DOCUMENT:
________

China to take over Tazara in new plan

Tazara Headquarter in Dar es Salaam.

What you need to know:

  • A technical team from Tanzania, Zambia and China is putting together details of the plan whose proposals include reducing the bloated Tazara workforce.

Dar es Salaam. China is to take over the management and operations of Tanzania-Zambia Railway Authority (Tazara), in a major plan that will herald privitisation of the struggling corporation, The Citizen can reveal.

A technical team from Tanzania, Zambia and China is putting together details of the plan whose proposals include reducing the bloated Tazara workforce.

Tanzania and Zambia would also be required to review their domestic laws to provide for preferential provisions in the running of Tazara, with a view to attracting more private players.

A working government document seen by The Citizen indicates that China was also looking to leverage its role in the railway line to push for the establishment of the Bagamoyo Port.

It describes the proposed privitisation plan as a turnaround strategy for the landmark 1,860km single-track railway line that was built in the early 1970s by China as a cold-war era gift to Tanzania and Zambia.

According to the document, a consensus has been reached among the three parties to handover Tazara to China Railway as early as September this year when a technical agreement should be ready for signing.

China Railway is a company which operates the Asian country’s vast national railway network for commuter and freight transport. The company was formed in 2013 and oversees the services via several smaller companies in a model it hopes to replicate here with Tazara if it indeed takes over.

The privitisation plan was discussed last week—from 9 to12 May—when a tripartite meeting was held in Dar es Salaam to draw the points of consensus and set in motion the final technical agreement.

Chief Secretary John Kijazi represented Tanzania in the talks while secretary to the Zambian Cabinet Roland Msiska represented his country. In China’s delegation, which included officials from China Railway, was headed by Liu Junfeng who is deputy director general of his country’s ministry of Commerce.

The teams reviewed findings of a technical study of Tazara by the Third Railway Survey and Design Institute (TSDI). The China-based group prides itself as “a Grade-A large-scale comprehensive survey and design corporation.”

According to the document, Mr Junfeng said Tazara’s return to efficient and profitable operations would bear the growing friendship between China and Africa. “It will be acknowledgement of its founding fathers Julius Nyerere, Kenneth Kaunda and Mao Tse-Tung,” he noted.

Some 11 consensus points were drafted after the meeting, pointing to a clear picture that the countries have agreed to a Chinese injection of technical and financial resources to restore Tazara’s lost glory.

“The Chinese, Tanzania and Zambian sides all agree that the current form of management and operation shall be changed and commercial operation shall be introduced to realise the revitalisation and sustainable development of Tazara,” reads part of the working report.

The report adds that Tanzania and Zambia have consented to the Chinese establishment of a new management and operation system. “Both governments will delegate responsibility to the revitalised Tazara for the daily operations and management.” The structure, it said, would adhere to “conventional and good corporate government practices.”

________

DATA EXCERPT:
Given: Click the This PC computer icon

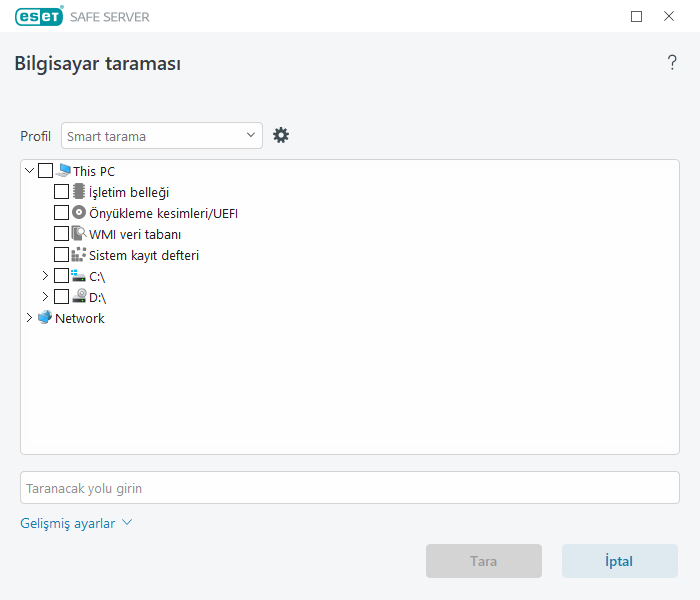Looking at the screenshot, I should 63,171.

________

LIST OF TASKS:
1. Repeat the Tazara article word for word, starting with "What you need" and going on through "more private players.".
2. Check each statement against the Tazara article and answer yes or no, quoting the words that decide it: (a) The railway line runs 1,860km on a single track. (b) China Railway was formed in 2013. (c) Roland Msiska represented Tanzania in the talks.
Nothing in the listing is needed here.

SOLUTIONS TO EACH TASK:
1.
What you need to know:

  • A technical team from Tanzania, Zambia and China is putting together details of the plan whose proposals include reducing the bloated Tazara workforce.

Dar es Salaam. China is to take over the management and operations of Tanzania-Zambia Railway Authority (Tazara), in a major plan that will herald privitisation of the struggling corporation, The Citizen can reveal.

A technical team from Tanzania, Zambia and China is putting together details of the plan whose proposals include reducing the bloated Tazara workforce.

Tanzania and Zambia would also be required to review their domestic laws to provide for preferential provisions in the running of Tazara, with a view to attracting more private players.

2.
(a) Yes: "the landmark 1,860km single-track railway line"
(b) Yes: "The company was formed in 2013"
(c) No: "secretary to the Zambian Cabinet Roland Msiska represented his country"